• Text segment:
# What is a "continuous nut"?



## b2rtch (Jan 20, 2010)

I am shopping for a vise and I see vises with a continuous nut. 
What's that?
(It could be me: I was born nut and I shall die nut.)
My understanding is that a continuous nut is just the normal nut, not quick release but this vise announces that it is both quick release and continuous nut ( so now I am very confused and this drives me nut):

Jorgensen 40709-C

Jorgensen
Jorgensen 40709-C
Style No. 40000 *Continuous Nut* 4" x 7" Professional Woodworker's Vise

Jorgensen's 40000 heavy-duty vises are unequaled in quality. "*Quick-Release*" action lets you bypass the screw for fast opening and closing. Solid steel dogs in the front jaws, when used in conjunction with a bench stop, allows oversize work to be held securely on the bench


----------



## b2rtch (Jan 20, 2010)

No answer?


----------



## Dal300 (Aug 4, 2011)

I saw this thread and thought you had found out about my stay at the Hotel with the nice warm coats with sleeves that tie in the back!

But I'm much better now!

Otherwise I have no idea, but I thought I'd bring it to the top again.


----------



## b2rtch (Jan 20, 2010)

Dallas, thank you.


----------



## jap (Oct 10, 2012)

no idea


----------



## patron (Apr 2, 2009)

i don't either

never had a bench vise


----------



## Mosquito (Feb 15, 2012)

I'm no expert, but I'm pretty sure a continuous nut (in a vise) just means there's no "quick release" or fast adjustment (for example, quarter turn and then slide it against the workpiece, and then tighten down more)


----------



## bondogaposis (Dec 18, 2011)

Well usually a continuous nut indicates it is not quick release, but in this case since it is advertised as quick release, I dunno. Two possibilities, one they have some kind of quick release mechanism that doesn't use a split nut or it is some confused advertising copy hype written by somebody that doesn't know vises.


----------



## longgone (May 5, 2009)

When they are both connected?


----------



## BinghamtonEd (Nov 30, 2011)

Perhaps it has a continuous nut, and the "quick release" does not mean a split (sliding) nut, but some mechanism that disengages the threaded rod piece. Kinda like how bar clamps have the threaded portion to do the tightening, and at the same time has the "quick-release" portion on the bar for coarse adjustments and release.


----------



## Planeman40 (Nov 3, 2010)

I have a vise like this. I believe it refers to the "quick release" feature that allows the vise nut to release the screw upon the screw being turned 1/2 turn counterclockwise (unscrew). This lets the vise jaws to be rapidly pulled apart by hand without a lot of unscrewing. When you turn the screw clockwise (screw in), the nut engages the screw after 1/2 turn and begins to tighten the jaws.

I have always heard of this being called a "quick release". I have never heard of the term "continuous nut". Truthfully, this type of vise is simple enough that I can't envision the continuous nut refers to anything else.

Planeman


----------



## Loren (May 30, 2008)

The Record style vises have a lever that disengages the partial
nut so the vise can slide. The Jorgensen style vises have
a different sort of mechanism where the nut disengages
in a different way. I suppose the nut goes all the way
around the screw, but it would have some sort of 
flair or elongation that allows the threads to disengage
and the rod to slide.

• Information provided:
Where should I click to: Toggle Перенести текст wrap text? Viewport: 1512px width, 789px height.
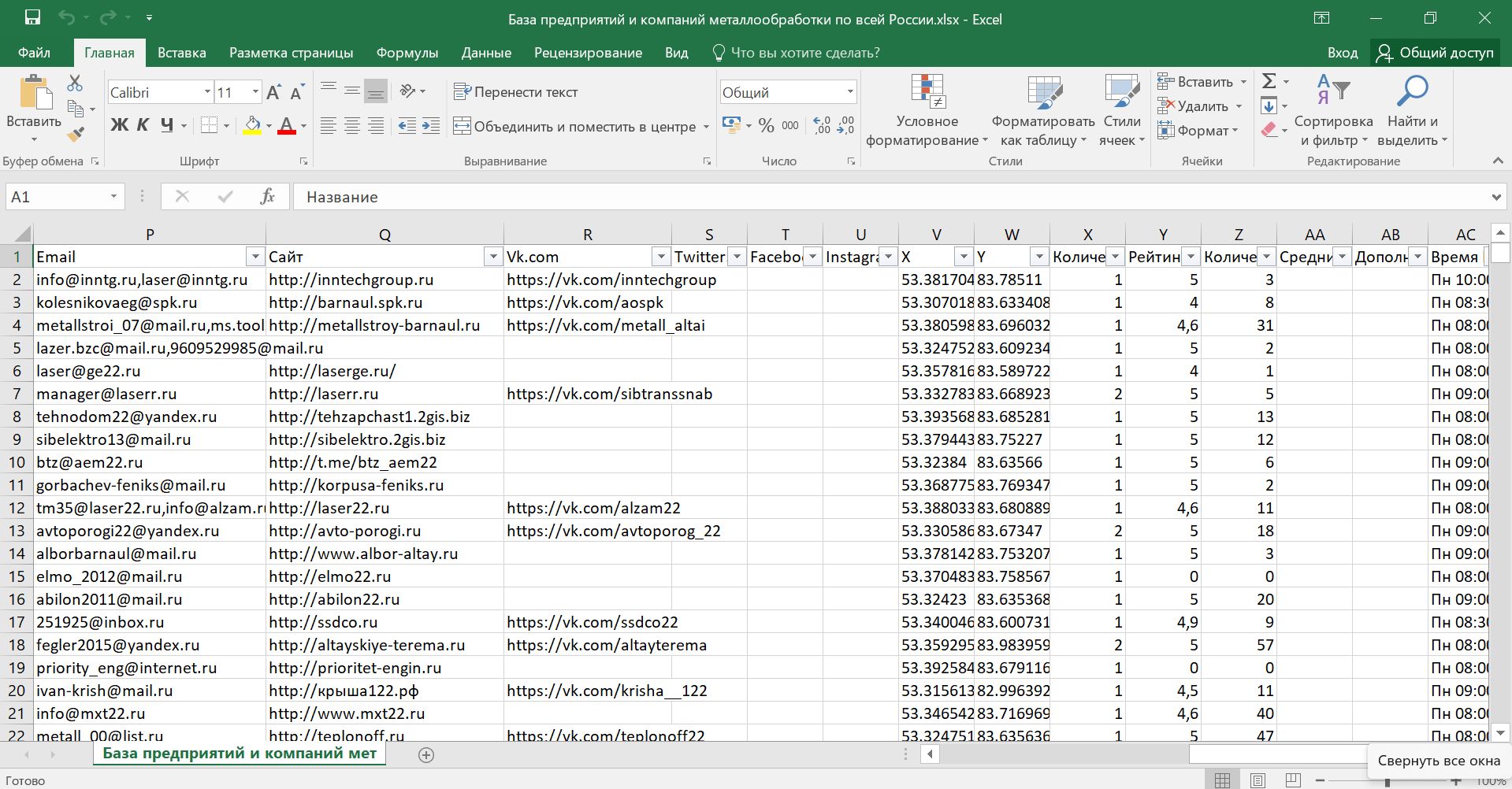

• Given exercise:
Answer these questions from the forum thread about continuous nuts:
1. What size is the Jorgensen vise in the listing?
2. How far does Planeman40 say the screw must be turned counterclockwise for the nut to release it?
3. What does Loren say Record style vises have for disengaging the partial nut?
The material has no connection to the forum thread about continuous nuts.

• Answer to the problem:
1. 4" x 7"
2. 1/2 turn
3. A lever